_Screenshot and document pointing data:_
──────
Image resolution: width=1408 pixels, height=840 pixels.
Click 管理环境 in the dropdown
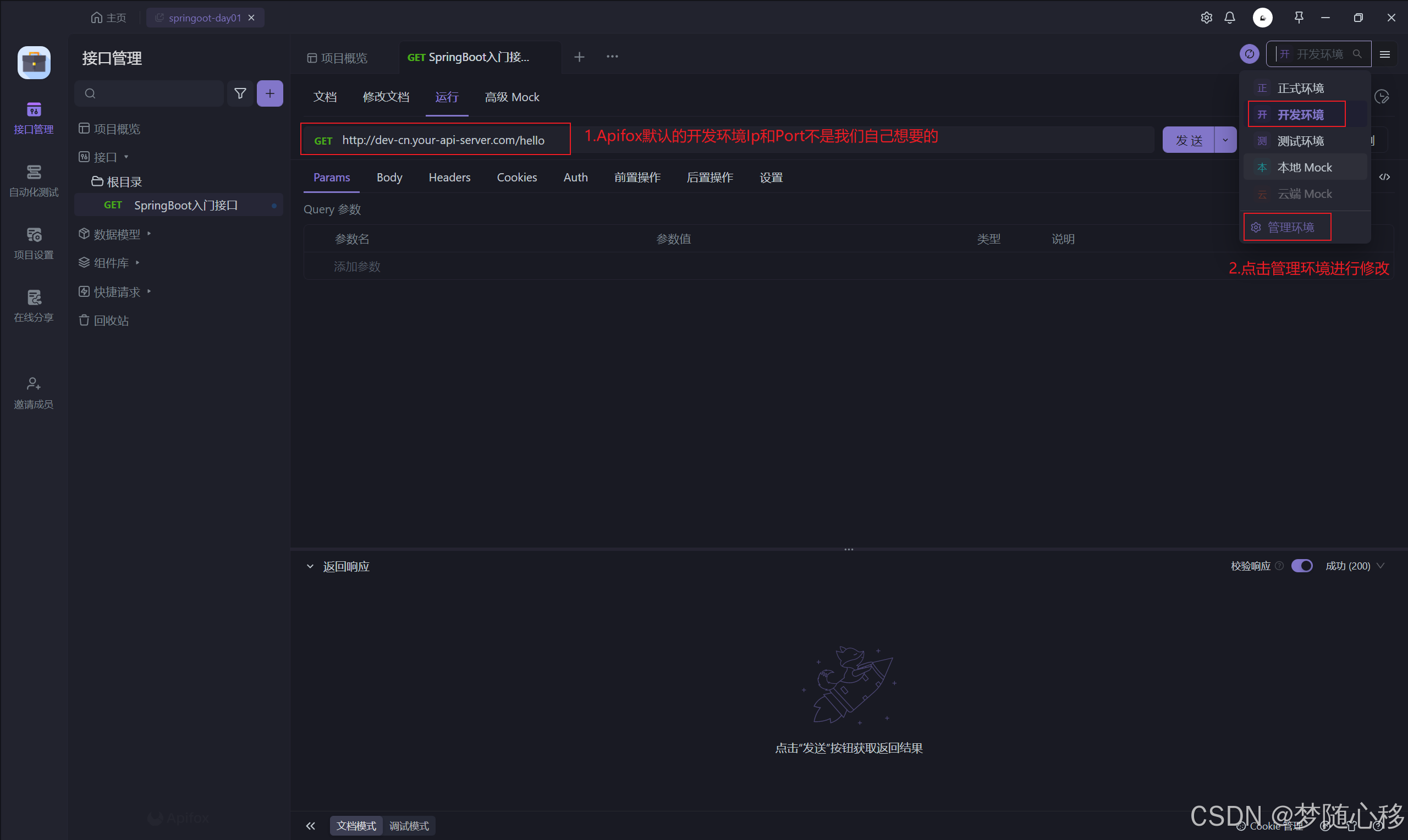(x=1290, y=228)
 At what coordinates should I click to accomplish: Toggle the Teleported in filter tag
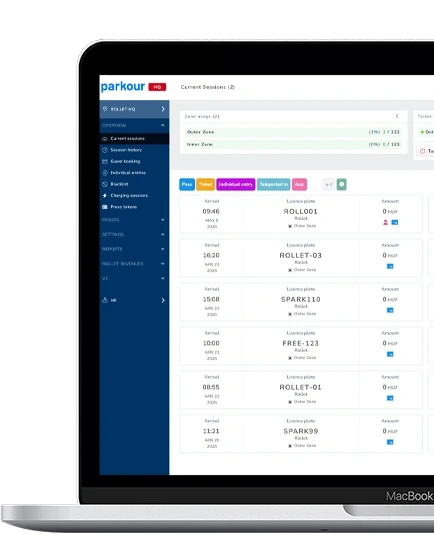click(274, 184)
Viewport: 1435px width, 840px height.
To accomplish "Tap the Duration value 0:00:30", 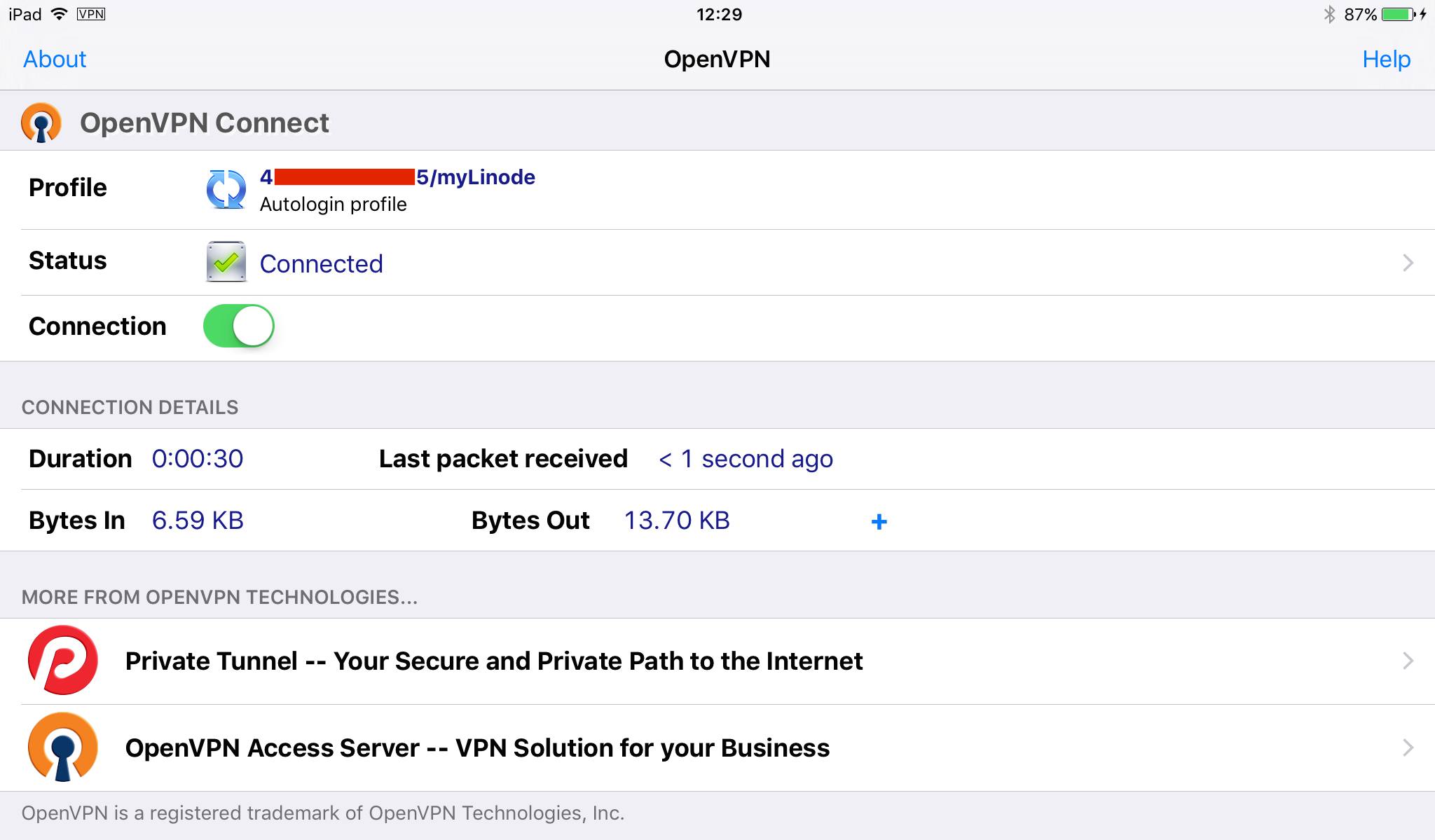I will coord(198,458).
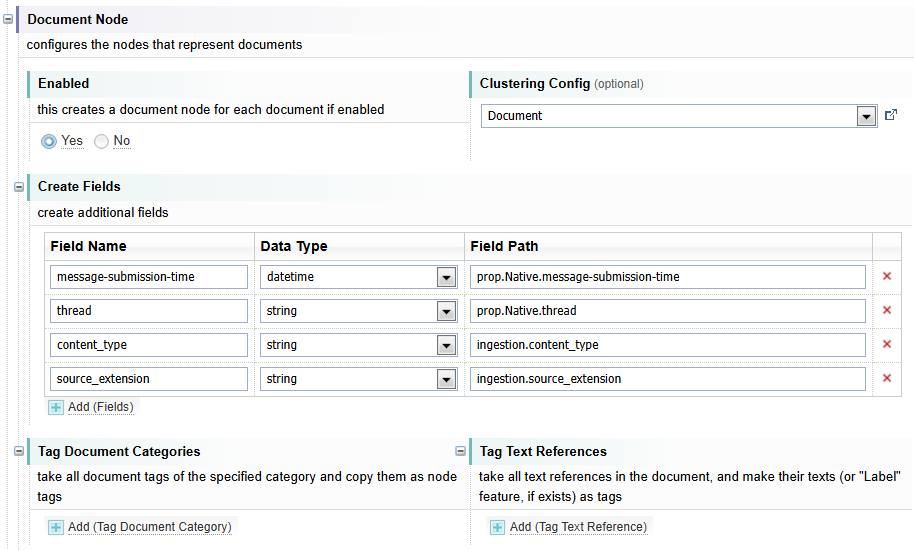Screen dimensions: 914x550
Task: Open the Clustering Config Document dropdown
Action: (x=866, y=117)
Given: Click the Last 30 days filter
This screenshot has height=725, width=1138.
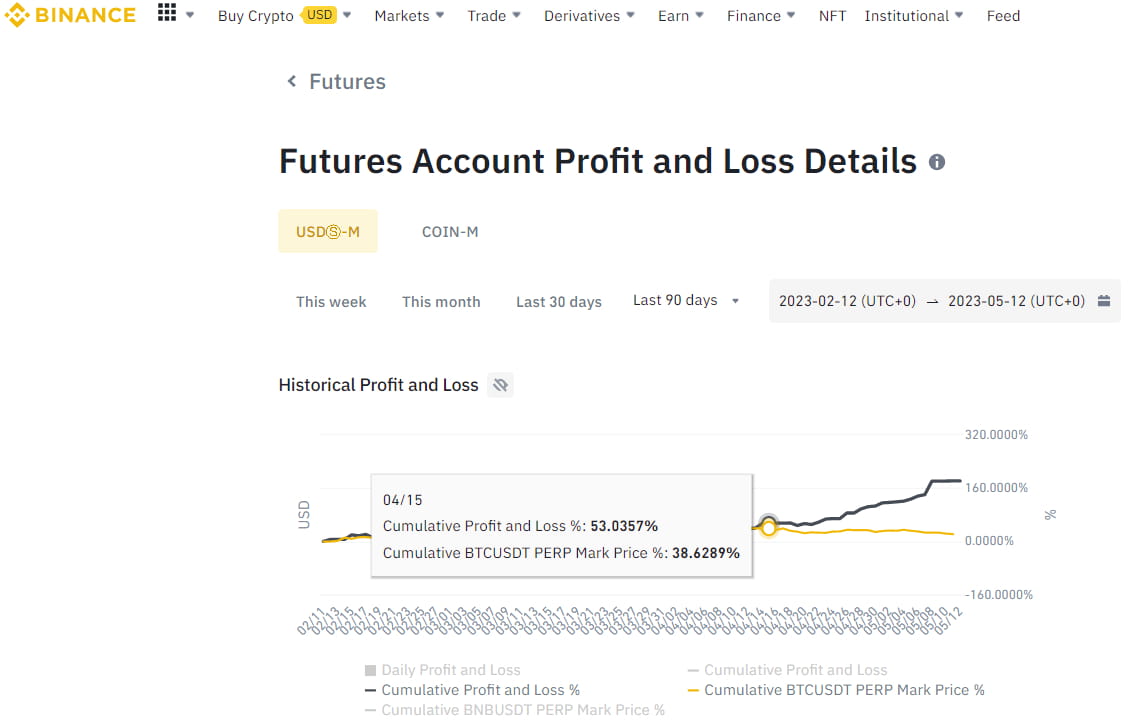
──────
_Short task:_
Turn the material from the line with "Given: Click the Last 30 days filter" through the end into a Markdown table with the columns Row and Text, numbering each line and skipping blank ones. Leave the pictures out.

_Exercise response:_
| Row | Text |
|---|---|
| 1 | Given: Click the Last 30 days filter |
| 2 | This screenshot has height=725, width=1138. |